We formed five work packages (WPs): WP1, on big data and in-silico clinical trial and virtual patients; WP2, on deriving precision diagnostics and select drugs based on WP1; WP3, on clinical application of the diagnostics developed and drugs selected in WP2; WP4, on disseminating these results broadly but also valorising and licencing them to companies so that they are commercially developed, a final but essential prerequisite to make our findings enter the market and cause patent benefit; and, of course, WP5 which manages REPO-TRIAL. WP1 allows for custom projections and analyses of multi-scale big data.

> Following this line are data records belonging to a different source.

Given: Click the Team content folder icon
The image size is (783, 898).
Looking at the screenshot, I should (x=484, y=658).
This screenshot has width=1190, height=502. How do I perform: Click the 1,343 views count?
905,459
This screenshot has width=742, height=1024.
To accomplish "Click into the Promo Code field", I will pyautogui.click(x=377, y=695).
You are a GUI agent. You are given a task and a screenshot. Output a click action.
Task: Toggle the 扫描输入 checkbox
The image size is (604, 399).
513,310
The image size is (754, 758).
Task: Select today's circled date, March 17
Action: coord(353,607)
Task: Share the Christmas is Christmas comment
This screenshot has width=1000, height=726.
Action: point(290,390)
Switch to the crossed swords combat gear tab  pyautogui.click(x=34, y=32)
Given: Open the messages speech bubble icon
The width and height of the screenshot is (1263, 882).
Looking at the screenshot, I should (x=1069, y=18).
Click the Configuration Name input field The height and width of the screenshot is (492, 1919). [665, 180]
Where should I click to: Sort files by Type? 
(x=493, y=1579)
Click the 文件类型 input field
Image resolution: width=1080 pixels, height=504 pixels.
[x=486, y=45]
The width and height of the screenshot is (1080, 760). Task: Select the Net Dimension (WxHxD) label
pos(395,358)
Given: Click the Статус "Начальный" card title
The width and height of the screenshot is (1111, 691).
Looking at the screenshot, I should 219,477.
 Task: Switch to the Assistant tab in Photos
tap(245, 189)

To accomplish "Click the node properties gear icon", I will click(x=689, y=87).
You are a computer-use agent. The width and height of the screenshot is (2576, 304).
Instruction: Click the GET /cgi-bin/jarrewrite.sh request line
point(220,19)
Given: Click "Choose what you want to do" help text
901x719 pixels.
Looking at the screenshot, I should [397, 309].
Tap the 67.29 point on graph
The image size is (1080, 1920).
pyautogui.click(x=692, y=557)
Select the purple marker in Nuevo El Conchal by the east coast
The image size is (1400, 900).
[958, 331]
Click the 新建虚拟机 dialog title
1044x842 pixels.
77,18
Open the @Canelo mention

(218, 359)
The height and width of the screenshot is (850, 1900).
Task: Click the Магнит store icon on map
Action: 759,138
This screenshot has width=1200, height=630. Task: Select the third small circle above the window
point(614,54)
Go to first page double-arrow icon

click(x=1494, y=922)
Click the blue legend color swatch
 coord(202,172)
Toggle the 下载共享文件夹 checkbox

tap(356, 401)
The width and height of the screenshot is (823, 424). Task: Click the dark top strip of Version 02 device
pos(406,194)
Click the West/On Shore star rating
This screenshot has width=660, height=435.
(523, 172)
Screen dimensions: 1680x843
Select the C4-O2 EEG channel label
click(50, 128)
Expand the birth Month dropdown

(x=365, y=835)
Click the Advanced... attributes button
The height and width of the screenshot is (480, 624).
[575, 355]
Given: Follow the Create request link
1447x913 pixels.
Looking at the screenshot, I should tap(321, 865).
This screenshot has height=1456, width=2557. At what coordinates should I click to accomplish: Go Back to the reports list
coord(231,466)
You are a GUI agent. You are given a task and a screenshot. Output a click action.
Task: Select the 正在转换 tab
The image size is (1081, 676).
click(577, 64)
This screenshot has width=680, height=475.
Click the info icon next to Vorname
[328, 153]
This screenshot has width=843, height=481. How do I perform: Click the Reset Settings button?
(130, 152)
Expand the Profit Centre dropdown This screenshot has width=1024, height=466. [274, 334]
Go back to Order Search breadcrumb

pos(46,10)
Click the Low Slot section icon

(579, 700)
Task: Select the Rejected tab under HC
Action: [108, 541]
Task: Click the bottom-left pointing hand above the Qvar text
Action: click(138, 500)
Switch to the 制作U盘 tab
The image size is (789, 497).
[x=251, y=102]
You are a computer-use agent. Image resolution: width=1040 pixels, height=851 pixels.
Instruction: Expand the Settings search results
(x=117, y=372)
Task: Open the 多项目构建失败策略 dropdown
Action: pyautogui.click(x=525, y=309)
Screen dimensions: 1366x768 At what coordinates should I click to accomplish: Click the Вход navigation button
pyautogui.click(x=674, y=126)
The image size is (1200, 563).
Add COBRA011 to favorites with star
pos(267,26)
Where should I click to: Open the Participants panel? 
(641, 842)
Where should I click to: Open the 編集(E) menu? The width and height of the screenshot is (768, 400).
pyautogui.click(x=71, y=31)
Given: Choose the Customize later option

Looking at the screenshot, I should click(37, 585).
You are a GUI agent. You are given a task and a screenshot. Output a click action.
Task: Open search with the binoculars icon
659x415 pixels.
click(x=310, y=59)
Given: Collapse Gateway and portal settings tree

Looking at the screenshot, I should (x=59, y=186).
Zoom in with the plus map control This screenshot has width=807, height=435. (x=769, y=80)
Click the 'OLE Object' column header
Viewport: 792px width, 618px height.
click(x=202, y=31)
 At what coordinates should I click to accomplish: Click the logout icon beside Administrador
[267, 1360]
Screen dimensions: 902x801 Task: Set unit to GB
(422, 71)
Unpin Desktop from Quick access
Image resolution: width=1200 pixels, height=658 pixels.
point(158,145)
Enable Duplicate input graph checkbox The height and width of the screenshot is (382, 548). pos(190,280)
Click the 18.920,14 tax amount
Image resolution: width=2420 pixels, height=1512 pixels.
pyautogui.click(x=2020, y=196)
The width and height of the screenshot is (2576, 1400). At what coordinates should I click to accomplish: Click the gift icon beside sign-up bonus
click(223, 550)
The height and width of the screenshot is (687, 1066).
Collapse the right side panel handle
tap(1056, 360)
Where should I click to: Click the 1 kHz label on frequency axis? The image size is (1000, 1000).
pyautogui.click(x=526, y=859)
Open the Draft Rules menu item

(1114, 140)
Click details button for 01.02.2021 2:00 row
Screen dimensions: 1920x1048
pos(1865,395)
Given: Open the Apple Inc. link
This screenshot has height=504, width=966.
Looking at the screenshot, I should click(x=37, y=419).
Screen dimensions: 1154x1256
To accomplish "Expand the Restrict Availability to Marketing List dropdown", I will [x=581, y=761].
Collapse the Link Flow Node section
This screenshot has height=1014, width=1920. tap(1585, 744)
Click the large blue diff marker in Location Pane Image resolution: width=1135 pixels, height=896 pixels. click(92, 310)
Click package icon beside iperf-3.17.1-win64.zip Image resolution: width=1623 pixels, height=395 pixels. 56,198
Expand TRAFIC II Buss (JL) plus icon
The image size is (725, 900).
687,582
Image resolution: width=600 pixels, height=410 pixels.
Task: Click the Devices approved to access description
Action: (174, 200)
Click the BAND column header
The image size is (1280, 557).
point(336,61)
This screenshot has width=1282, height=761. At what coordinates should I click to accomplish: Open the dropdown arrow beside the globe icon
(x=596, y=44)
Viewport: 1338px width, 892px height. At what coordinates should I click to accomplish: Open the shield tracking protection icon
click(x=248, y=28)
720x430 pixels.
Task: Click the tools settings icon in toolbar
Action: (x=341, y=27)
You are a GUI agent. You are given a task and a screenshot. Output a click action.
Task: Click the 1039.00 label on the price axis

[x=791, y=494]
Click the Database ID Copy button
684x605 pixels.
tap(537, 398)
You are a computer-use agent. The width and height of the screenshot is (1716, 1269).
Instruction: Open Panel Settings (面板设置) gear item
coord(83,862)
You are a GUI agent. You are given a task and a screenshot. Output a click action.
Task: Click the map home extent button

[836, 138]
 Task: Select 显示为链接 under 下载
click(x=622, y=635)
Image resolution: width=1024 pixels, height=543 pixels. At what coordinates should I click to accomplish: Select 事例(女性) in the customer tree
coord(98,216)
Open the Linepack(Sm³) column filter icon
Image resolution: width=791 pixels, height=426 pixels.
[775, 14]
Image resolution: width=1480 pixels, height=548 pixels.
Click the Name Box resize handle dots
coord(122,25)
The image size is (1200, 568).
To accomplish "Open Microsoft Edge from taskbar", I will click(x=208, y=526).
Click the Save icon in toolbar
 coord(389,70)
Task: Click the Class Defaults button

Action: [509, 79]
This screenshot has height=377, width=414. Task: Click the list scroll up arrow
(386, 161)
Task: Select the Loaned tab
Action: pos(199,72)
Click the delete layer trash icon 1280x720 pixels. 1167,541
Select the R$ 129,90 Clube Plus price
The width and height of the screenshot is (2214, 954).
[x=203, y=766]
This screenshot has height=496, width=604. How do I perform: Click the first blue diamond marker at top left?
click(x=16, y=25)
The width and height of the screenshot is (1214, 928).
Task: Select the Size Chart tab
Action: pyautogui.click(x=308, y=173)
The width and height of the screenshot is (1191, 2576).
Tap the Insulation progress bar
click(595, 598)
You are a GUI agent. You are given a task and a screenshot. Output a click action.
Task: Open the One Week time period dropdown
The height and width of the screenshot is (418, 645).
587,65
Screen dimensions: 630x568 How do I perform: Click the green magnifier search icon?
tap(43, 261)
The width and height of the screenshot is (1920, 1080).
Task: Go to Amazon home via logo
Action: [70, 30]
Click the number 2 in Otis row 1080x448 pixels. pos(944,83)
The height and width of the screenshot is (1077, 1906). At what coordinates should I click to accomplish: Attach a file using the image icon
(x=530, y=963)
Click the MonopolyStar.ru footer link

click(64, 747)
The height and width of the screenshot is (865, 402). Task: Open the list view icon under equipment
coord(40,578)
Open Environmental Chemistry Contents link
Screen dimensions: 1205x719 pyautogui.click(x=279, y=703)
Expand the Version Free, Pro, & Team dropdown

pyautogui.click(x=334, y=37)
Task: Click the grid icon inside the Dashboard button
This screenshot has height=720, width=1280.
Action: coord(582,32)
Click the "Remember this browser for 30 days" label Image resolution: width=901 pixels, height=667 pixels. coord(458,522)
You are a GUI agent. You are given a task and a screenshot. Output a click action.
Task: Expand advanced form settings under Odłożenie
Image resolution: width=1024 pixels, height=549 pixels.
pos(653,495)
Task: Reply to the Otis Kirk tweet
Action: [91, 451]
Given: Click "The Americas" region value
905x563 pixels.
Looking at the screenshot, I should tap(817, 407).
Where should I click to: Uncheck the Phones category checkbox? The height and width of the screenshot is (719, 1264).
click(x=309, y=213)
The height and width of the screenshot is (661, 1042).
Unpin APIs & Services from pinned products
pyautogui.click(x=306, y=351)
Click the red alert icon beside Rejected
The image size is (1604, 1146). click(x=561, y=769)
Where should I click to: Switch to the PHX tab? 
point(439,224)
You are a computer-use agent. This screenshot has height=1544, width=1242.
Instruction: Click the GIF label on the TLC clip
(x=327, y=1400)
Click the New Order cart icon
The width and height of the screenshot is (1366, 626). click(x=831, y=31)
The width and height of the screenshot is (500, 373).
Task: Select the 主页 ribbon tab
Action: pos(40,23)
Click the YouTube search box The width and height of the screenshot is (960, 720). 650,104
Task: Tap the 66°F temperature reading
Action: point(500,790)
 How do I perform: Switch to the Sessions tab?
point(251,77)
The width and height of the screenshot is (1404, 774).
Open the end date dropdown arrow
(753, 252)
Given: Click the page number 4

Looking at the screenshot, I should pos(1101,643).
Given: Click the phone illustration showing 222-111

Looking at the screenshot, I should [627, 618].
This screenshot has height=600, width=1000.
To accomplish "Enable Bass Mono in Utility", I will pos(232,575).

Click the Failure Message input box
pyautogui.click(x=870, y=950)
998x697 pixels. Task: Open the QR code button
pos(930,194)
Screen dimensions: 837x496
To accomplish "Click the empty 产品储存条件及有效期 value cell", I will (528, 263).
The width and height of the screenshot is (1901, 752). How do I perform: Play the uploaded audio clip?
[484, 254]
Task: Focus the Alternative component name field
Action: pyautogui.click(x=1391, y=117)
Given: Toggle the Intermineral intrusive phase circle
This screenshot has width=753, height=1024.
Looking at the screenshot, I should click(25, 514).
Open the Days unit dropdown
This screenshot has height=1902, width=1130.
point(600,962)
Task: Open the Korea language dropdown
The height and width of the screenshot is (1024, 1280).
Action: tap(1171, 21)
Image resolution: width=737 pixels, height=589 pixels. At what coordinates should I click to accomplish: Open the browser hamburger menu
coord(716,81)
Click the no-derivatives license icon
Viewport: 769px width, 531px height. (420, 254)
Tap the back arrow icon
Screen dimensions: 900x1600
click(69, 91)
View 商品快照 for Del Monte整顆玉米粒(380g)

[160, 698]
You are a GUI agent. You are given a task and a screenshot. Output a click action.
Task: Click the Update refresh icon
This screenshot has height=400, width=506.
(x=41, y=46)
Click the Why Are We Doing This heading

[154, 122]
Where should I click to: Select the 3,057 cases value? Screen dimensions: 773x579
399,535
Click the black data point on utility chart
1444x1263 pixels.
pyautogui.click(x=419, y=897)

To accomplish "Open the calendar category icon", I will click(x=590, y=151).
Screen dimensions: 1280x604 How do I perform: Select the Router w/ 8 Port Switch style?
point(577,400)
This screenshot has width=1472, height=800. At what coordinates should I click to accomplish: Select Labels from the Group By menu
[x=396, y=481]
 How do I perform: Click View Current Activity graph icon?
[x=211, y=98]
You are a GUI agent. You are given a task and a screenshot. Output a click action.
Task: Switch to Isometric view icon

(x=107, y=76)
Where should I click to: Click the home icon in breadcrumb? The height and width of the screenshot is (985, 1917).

With this, WP2 was able to construct one underlying causal disease mechanism relevant for a group of diseases that very often co-occur in different organs of the same patient. This mechanism contains several genes and is named the “ROCG” mechanism. For this we developed a blood-based diagnostic test. For intervention we identified drugs that can be repurposed to likely cure for the first-time hypertension, heart failure and stroke in those patients where we can identify the mechanism. We validated these therapies in relevant humanised mouse models and in WP3 completed the first two clinical trials in stroke and heart failure in healthy individuals. With these safety data, we now apply for approval of the same approach in patients. WP4 succeeded in finalising a licensing contract for four REPO-TRIAL technology patents with a drug repurposing company ensuring full commercial development, maximal socio-economic impact and, most importantly, eventually patient benefit. REPO-TRIAL has established an online presence (website, Twitter, LinkedIn); has communicated the project outline to industry stakeholders and to the scientific community (by several high-level conference presentations, including the World Government Summit and a Nobel Forum session). In WP5, the project is managed through a coordinator, his Project Management Office (PMO), and monthly Steering committee conferences to enable timely progression of the consortium towards achieving their deliverables and milestones. The PMO prepared a quality plan and an ongoing risk review and implemented mitigation strategies. Members of the Scientific and Ethical Advisory Board (SEAB) were invited to REPO-TRIAL’s General Assembly Meetings and gave valuable feedback on the quality of project deliverables.

Expected impacts

REPO-TRIAL will reduce the size and the duration and increase the efficacy and safety of human clinical trials by mechanistic biomarker-guided stratification of drug treatment to those patients with a high likelihood to suffer from the targeted pathomechanisms and thus respond. By targeting a mechanism that is disease relevant, precision diagnostics will predict late patient relevant outcomes and trials can be terminated earlier. Safety will be increased by combining safe drugs that synergise by acting on the same mechanism and can thus be individually lower-than-usual dosed. Animal research is reduced to only essential, predictive and relevant models. Clinical intervention by drug repurposing is improved by in-silico prediction in a more predictable manner to lower development costs and shorten time-to-market for new drugs by improving precision and lowering risk of failure, eventually for one overarching goal a new level of patient benefit.